Note, too, the textured numbers. The only thing truly surprising is that the Nike swoosh on the side isn’t rendered in neon itself.
For comparison’s sake, we spin up the retro history machine and take you WAY back to the last Pro Bowl game, played on January 27th of 2013. Perhaps you should ask your grandpa if he remembers back that far. Back in the olden days of the sport, this is what the players wore:
Ahh, that antiquated clash between the NFC and the AFC. How old, dusty and boring it must have looked back then, before society had drawn such a fascination with Miley Cyrus’ tongue or how long the US Government shutdown would last.
Apparently the US Department of Taste, Uniform Oversight Division must not be on the exclusive “essential services” list that Congress so sneakily included themselves upon.
Or perhaps the answer is more simple than that, and a league just finally gave up in fighting the world’s most domineering power in ugly, design-forsaken sporting apparel, and let Nike take the Pro Bowl Uniforms to a greasy spoon diner, then a fraternity keg party, slipping it doses of GHB in its hunch punch until it was finally time to take it to a back room, covered in plastic, and murder it.
Rest in Peace, Pro Bowl Uniforms. We never thought we’d never look back fondly to designs such as these.
or this:
And yes, even this looks like the Pro Bowl I remember more than this year’s edition will.
I’m sure that here in the internet era, where there are a thousand people who share any particular opinion, no matter how strange it will be, there will be commenters saying they like these designs. That these look “modern and sleek.” That they somehow love the randomly placed shoebox-sized block of neon color on the side of the pants, vaguely in the area where stripes used to be when teams actually designed uniforms, and teams employed actual designers who dictated what the appearance would be.
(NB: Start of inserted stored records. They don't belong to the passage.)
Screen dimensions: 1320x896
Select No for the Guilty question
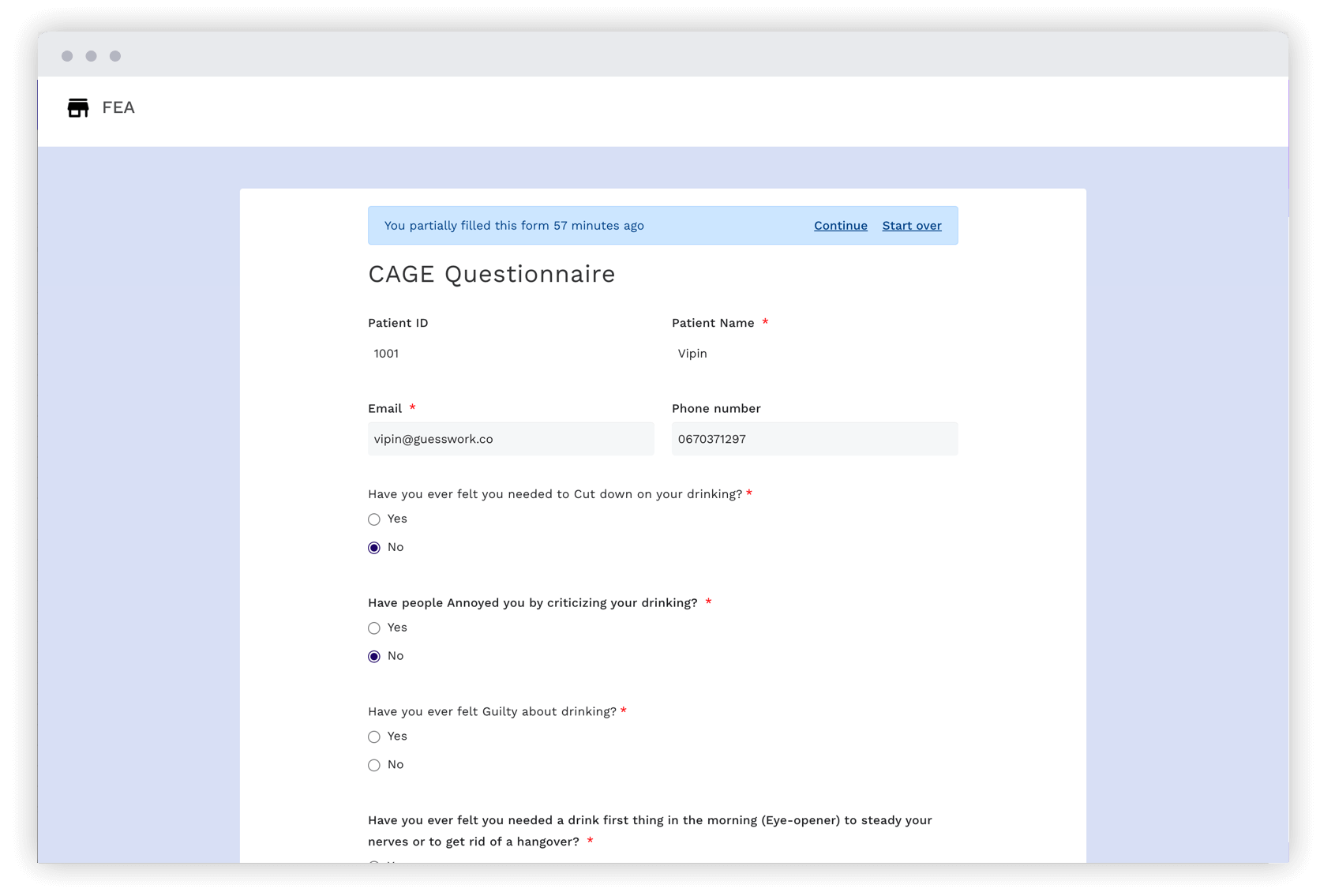pyautogui.click(x=373, y=765)
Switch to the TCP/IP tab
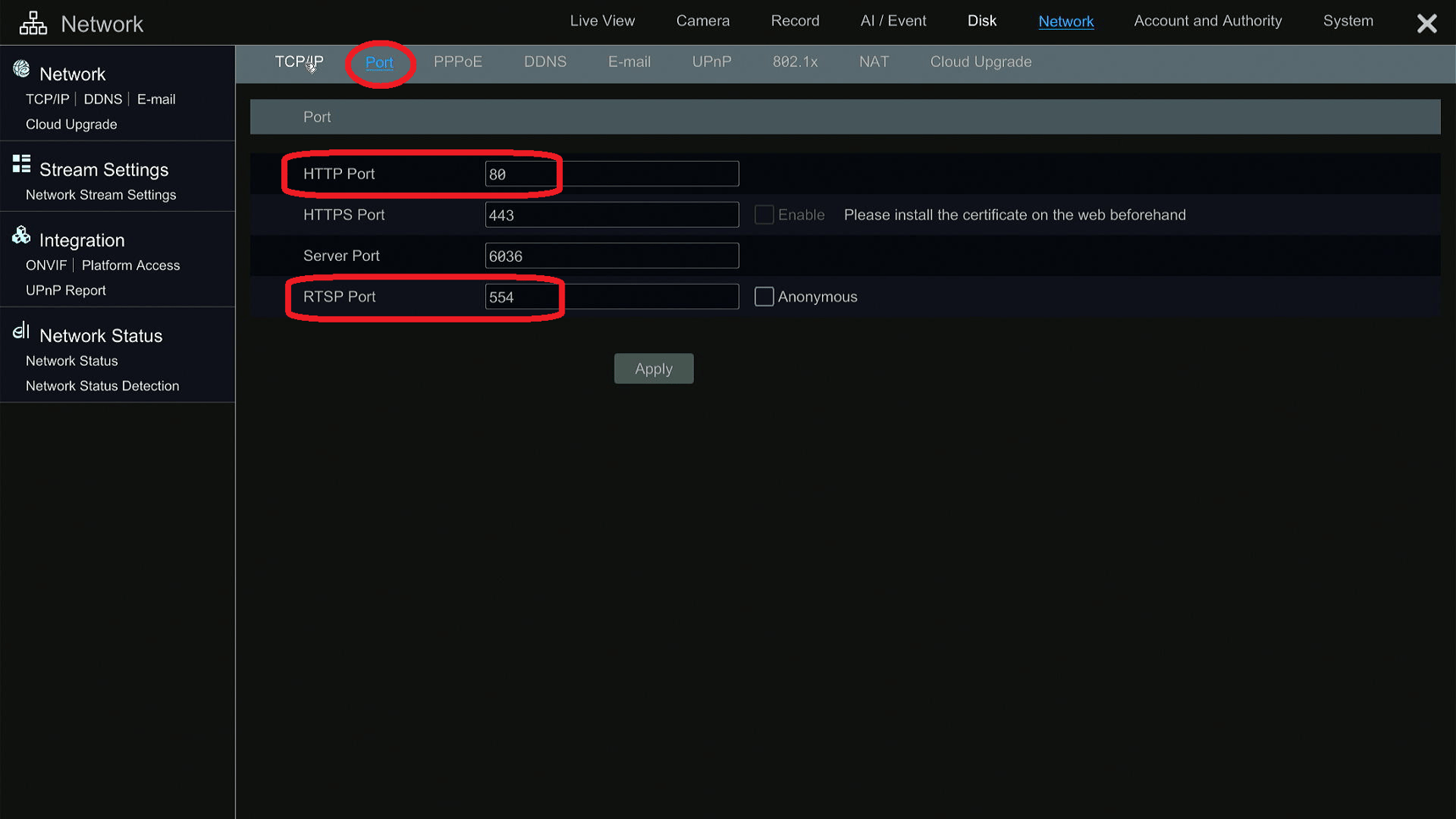Image resolution: width=1456 pixels, height=819 pixels. click(298, 61)
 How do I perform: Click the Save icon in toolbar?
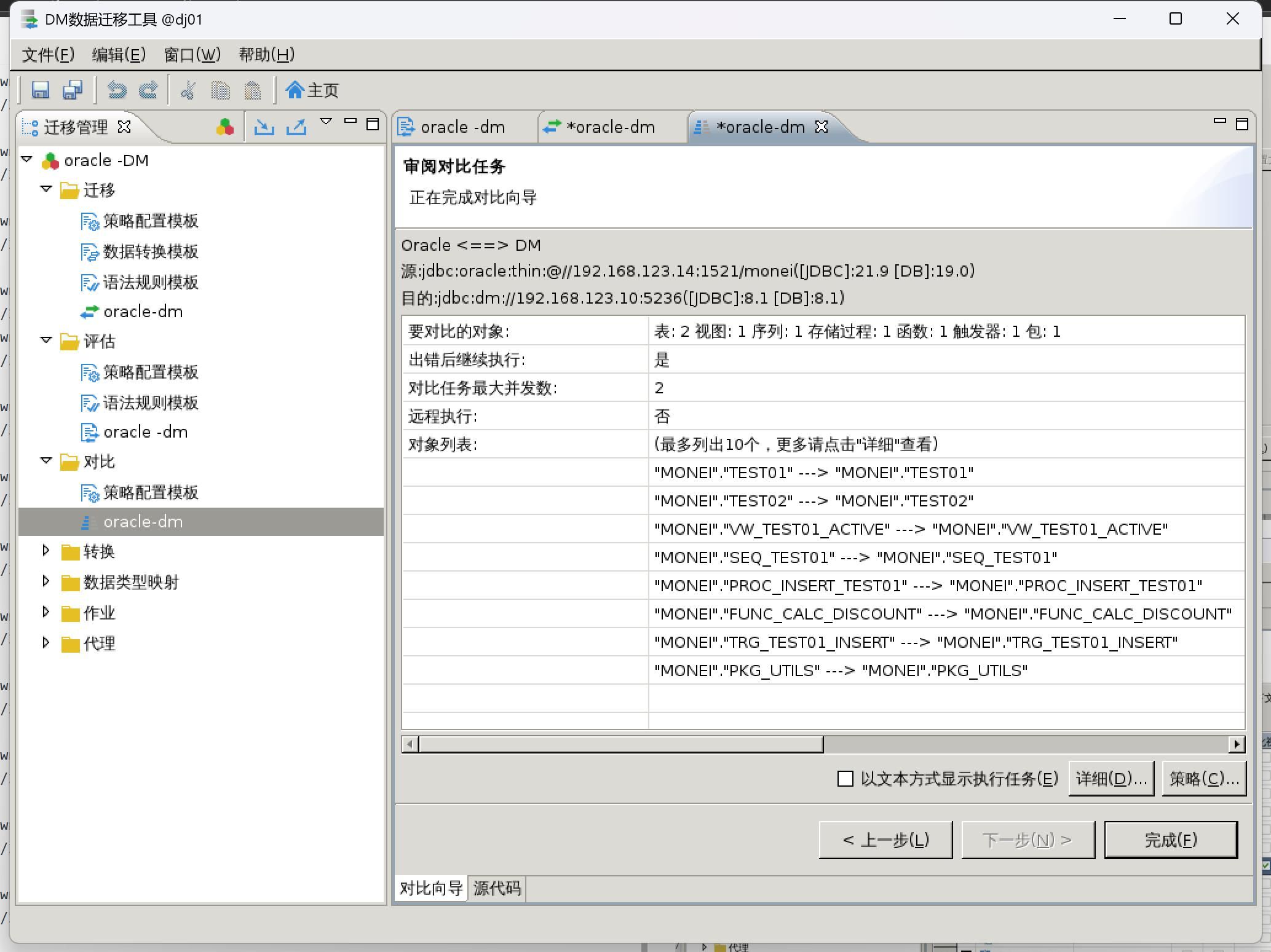coord(41,90)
But then, there are over a thousand members of a message board about severing one’s own fingers. There are 10,000+ juggalos. There are whole sites dedicated to Holocaust denials.
Doesn’t mean any of those folks are correct, either.
These uniforms are atrocious.
NFL, your uniforms are bad and you should feel bad.
But what else would you expect of Nike? They have obviously been sent to this planet by an evil alien force in a surreptitious attempt to destroy the appearance of all sport that we hold dear.
They are just accomplishing their mission.